Dynamical system analysis in teleparallel gravity with boundary term

TL;DR

This paper performs a dynamical system analysis of extended teleparallel gravity models, identifying critical points and stability across different cosmic epochs, and demonstrating the models' ability to produce an accelerating universe consistent with observations.

Contribution

It introduces a novel dynamical system framework for $f(T, B)$ gravity, analyzing critical points and stability in two specific models involving boundary terms.

Findings

Critical points correspond to radiation, matter, and de-Sitter phases.

Both models exhibit stable critical points leading to cosmic acceleration.

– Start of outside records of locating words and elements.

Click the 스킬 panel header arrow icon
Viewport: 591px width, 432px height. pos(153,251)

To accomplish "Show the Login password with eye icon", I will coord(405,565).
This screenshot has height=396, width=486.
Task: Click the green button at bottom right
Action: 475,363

Density parameters and equation of state parameters align with observed universe behavior.

Abstract

In this paper, we perform the dynamical system analysis of the cosmological models framed in the extended teleparallel gravity, the $f (T, B)$ gravity. We use the mapping, $f(T, B)$ $\rightarrow$-$T$+$\tilde{f}(T, B)$, and define the dynamical variables to form the autonomous dynamical system. The critical points are obtained in two well-motivated forms of $f (T, B)$, one that involves the logarithmic form of the boundary term B, and the other one is the non-linear form of the boundary term. The position of critical points is shown in the different evolutionary phases of the Universe such as radiation, matter, and de-Sitter phase. The stability condition of each of the critical points of both the models is derived and the behavior of each point has been obtained mathematically and through the phase portrait. The evolution of standard density parameters such as radiation ($\Omega_{r}$), matter ($\Omega_{m}$), and dark energy ($\Omega_{DE}$) are also analyzed. Further to connect with the present cosmological scenario, the behavior of deceleration and equation of state parameter both in the dark energy phase ($\omega_{DE}$) and total ($\omega_{tot}$) are shown from the initial condition of the dynamical variables. The accelerating behaviour has been obtained for both models.